## PROVIDED MATERIAL
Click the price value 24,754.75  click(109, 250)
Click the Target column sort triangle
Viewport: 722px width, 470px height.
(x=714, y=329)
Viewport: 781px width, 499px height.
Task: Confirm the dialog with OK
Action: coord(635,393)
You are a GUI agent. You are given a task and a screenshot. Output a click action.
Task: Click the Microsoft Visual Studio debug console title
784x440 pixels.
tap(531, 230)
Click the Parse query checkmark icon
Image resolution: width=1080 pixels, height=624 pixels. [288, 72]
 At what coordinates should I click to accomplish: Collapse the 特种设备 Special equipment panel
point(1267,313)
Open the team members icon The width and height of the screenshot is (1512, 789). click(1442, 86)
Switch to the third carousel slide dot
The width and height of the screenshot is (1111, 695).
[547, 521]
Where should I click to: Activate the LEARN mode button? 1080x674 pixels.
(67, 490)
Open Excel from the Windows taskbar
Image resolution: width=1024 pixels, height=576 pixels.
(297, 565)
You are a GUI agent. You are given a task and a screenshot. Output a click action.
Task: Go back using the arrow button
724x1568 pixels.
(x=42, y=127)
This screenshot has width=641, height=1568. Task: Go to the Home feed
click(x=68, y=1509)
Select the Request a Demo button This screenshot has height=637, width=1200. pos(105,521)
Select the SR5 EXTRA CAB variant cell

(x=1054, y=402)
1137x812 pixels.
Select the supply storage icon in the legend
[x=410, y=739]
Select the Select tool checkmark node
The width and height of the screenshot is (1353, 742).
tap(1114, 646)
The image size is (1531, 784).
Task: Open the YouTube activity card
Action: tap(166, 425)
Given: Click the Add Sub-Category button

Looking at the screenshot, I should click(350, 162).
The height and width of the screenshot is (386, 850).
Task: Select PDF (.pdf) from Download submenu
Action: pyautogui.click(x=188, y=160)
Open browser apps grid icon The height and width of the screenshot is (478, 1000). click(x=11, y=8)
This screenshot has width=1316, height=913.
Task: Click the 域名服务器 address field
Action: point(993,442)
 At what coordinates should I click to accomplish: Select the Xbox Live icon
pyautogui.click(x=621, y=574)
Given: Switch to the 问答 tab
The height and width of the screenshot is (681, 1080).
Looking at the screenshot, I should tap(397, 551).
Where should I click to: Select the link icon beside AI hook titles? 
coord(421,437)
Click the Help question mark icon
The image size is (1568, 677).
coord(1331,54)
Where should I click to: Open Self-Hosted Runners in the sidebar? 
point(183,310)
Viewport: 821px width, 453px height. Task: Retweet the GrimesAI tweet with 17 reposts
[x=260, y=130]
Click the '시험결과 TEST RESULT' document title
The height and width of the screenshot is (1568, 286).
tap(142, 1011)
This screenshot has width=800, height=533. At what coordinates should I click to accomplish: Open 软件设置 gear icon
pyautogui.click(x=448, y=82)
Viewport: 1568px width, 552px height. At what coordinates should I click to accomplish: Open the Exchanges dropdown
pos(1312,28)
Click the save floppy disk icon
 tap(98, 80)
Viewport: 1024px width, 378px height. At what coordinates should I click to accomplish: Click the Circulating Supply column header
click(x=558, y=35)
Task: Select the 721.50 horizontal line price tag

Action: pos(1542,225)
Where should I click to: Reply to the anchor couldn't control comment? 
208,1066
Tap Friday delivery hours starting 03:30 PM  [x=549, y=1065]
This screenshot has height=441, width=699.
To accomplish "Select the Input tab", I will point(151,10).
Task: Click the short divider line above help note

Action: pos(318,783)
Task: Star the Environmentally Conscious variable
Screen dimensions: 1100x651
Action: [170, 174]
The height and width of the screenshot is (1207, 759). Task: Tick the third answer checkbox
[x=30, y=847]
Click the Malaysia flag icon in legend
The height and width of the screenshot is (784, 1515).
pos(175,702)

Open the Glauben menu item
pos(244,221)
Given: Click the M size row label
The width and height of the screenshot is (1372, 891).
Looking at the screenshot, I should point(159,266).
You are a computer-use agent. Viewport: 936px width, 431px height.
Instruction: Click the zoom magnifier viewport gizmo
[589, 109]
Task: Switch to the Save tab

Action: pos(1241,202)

## EXERCISE DETAILS
Could you print all of the data above once more, unaltered?

## REPLY TO THE TASK
Click the price value 24,754.75  click(109, 250)
Click the Target column sort triangle
Viewport: 722px width, 470px height.
(x=714, y=329)
Viewport: 781px width, 499px height.
Task: Confirm the dialog with OK
Action: coord(635,393)
You are a GUI agent. You are given a task and a screenshot. Output a click action.
Task: Click the Microsoft Visual Studio debug console title
784x440 pixels.
tap(531, 230)
Click the Parse query checkmark icon
Image resolution: width=1080 pixels, height=624 pixels. [288, 72]
 At what coordinates should I click to accomplish: Collapse the 特种设备 Special equipment panel
point(1267,313)
Open the team members icon The width and height of the screenshot is (1512, 789). click(1442, 86)
Switch to the third carousel slide dot
The width and height of the screenshot is (1111, 695).
[547, 521]
Where should I click to: Activate the LEARN mode button? 1080x674 pixels.
(67, 490)
Open Excel from the Windows taskbar
Image resolution: width=1024 pixels, height=576 pixels.
(297, 565)
You are a GUI agent. You are given a task and a screenshot. Output a click action.
Task: Go back using the arrow button
724x1568 pixels.
(x=42, y=127)
This screenshot has width=641, height=1568. Task: Go to the Home feed
click(x=68, y=1509)
Select the Request a Demo button This screenshot has height=637, width=1200. pos(105,521)
Select the SR5 EXTRA CAB variant cell

(x=1054, y=402)
1137x812 pixels.
Select the supply storage icon in the legend
[x=410, y=739]
Select the Select tool checkmark node
The width and height of the screenshot is (1353, 742).
tap(1114, 646)
The image size is (1531, 784).
Task: Open the YouTube activity card
Action: tap(166, 425)
Given: Click the Add Sub-Category button

Looking at the screenshot, I should click(350, 162).
The height and width of the screenshot is (386, 850).
Task: Select PDF (.pdf) from Download submenu
Action: pyautogui.click(x=188, y=160)
Open browser apps grid icon The height and width of the screenshot is (478, 1000). click(x=11, y=8)
This screenshot has width=1316, height=913.
Task: Click the 域名服务器 address field
Action: point(993,442)
 At what coordinates should I click to accomplish: Select the Xbox Live icon
pyautogui.click(x=621, y=574)
Given: Switch to the 问答 tab
The height and width of the screenshot is (681, 1080).
Looking at the screenshot, I should tap(397, 551).
Where should I click to: Select the link icon beside AI hook titles? 
coord(421,437)
Click the Help question mark icon
The image size is (1568, 677).
coord(1331,54)
Where should I click to: Open Self-Hosted Runners in the sidebar? 
point(183,310)
Viewport: 821px width, 453px height. Task: Retweet the GrimesAI tweet with 17 reposts
[x=260, y=130]
Click the '시험결과 TEST RESULT' document title
The height and width of the screenshot is (1568, 286).
tap(142, 1011)
This screenshot has width=800, height=533. At what coordinates should I click to accomplish: Open 软件设置 gear icon
pyautogui.click(x=448, y=82)
Viewport: 1568px width, 552px height. At what coordinates should I click to accomplish: Open the Exchanges dropdown
pos(1312,28)
Click the save floppy disk icon
 tap(98, 80)
Viewport: 1024px width, 378px height. At what coordinates should I click to accomplish: Click the Circulating Supply column header
click(x=558, y=35)
Task: Select the 721.50 horizontal line price tag

Action: pos(1542,225)
Where should I click to: Reply to the anchor couldn't control comment? 
208,1066
Tap Friday delivery hours starting 03:30 PM  [x=549, y=1065]
This screenshot has height=441, width=699.
To accomplish "Select the Input tab", I will point(151,10).
Task: Click the short divider line above help note

Action: pos(318,783)
Task: Star the Environmentally Conscious variable
Screen dimensions: 1100x651
Action: [170, 174]
The height and width of the screenshot is (1207, 759). Task: Tick the third answer checkbox
[x=30, y=847]
Click the Malaysia flag icon in legend
The height and width of the screenshot is (784, 1515).
pos(175,702)

Open the Glauben menu item
pos(244,221)
Given: Click the M size row label
The width and height of the screenshot is (1372, 891).
Looking at the screenshot, I should point(159,266).
You are a computer-use agent. Viewport: 936px width, 431px height.
Instruction: Click the zoom magnifier viewport gizmo
[589, 109]
Task: Switch to the Save tab

Action: pos(1241,202)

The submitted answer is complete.